# Supplied data
=-=-=-=-=

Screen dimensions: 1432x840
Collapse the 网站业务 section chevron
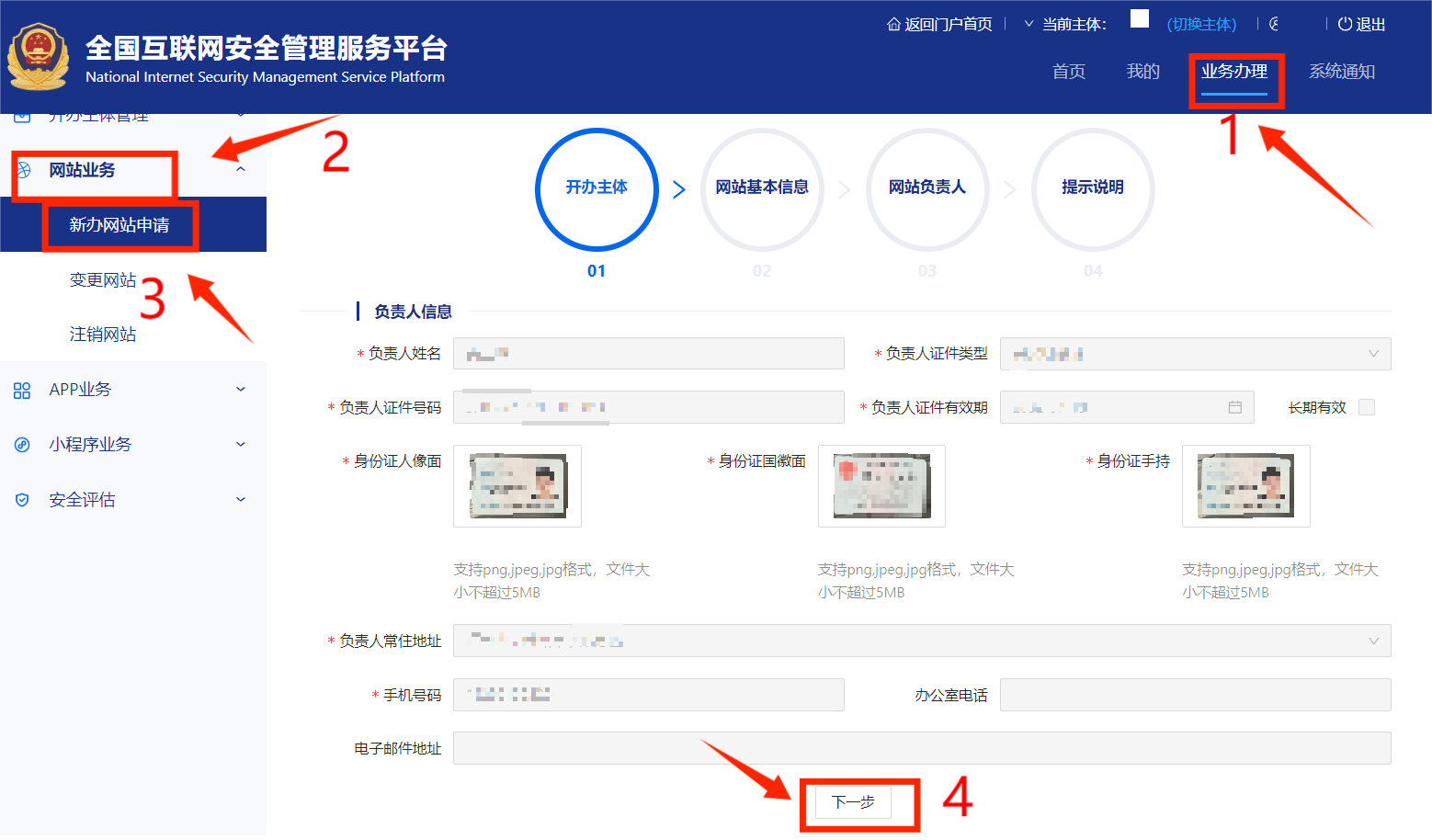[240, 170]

=-=-=-=-=

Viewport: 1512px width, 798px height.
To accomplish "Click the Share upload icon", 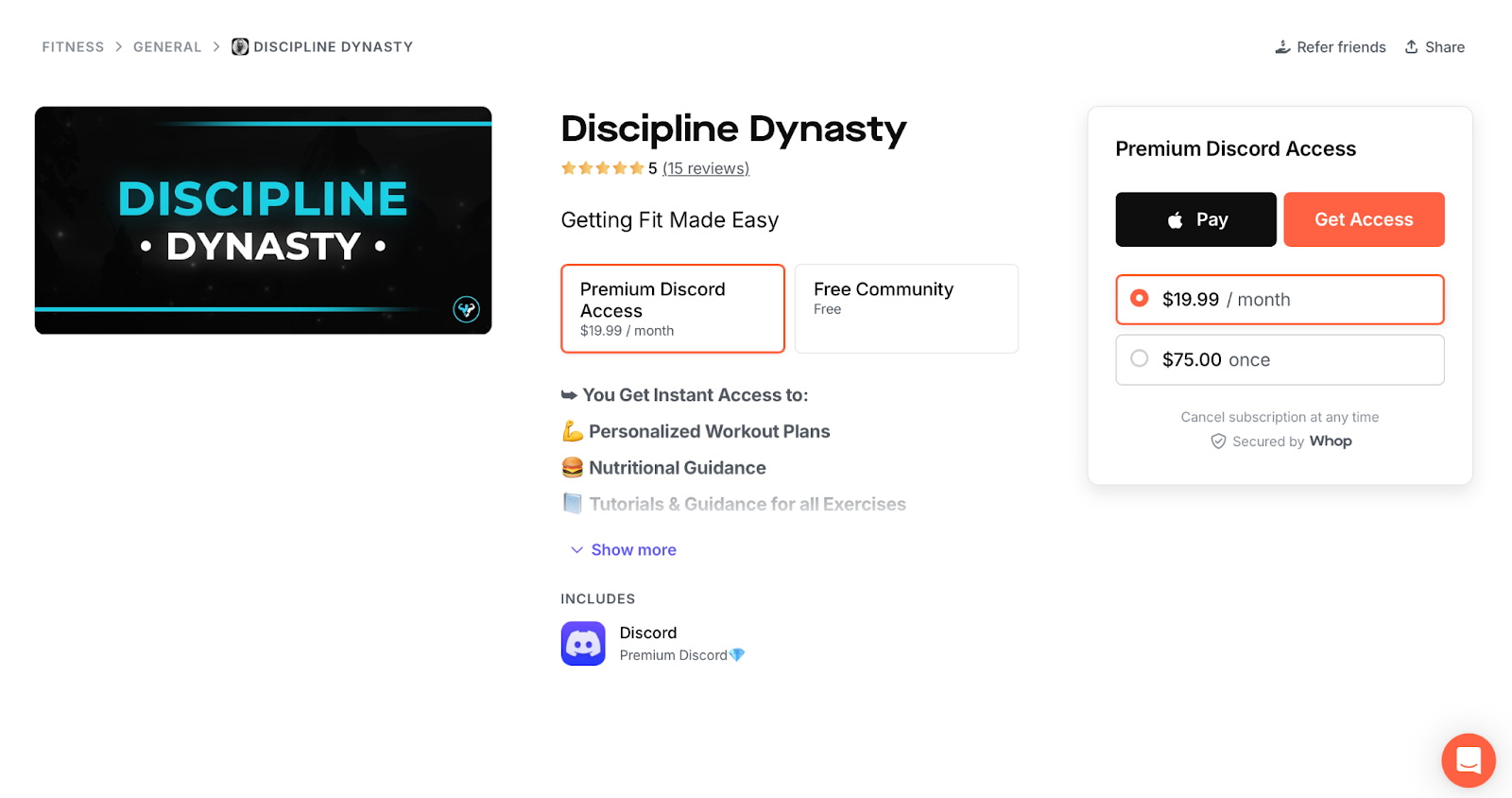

=-=-=-=-=

# Prompt
Rewrite the stretch from the line containing "Viewport: 1512px width, 798px height." through the line containing "the Share upload", swapping "icon" for "button" and changing nothing else. Leave the pictures out of your answer.

# Output
Viewport: 1512px width, 798px height.
To accomplish "Click the Share upload button", 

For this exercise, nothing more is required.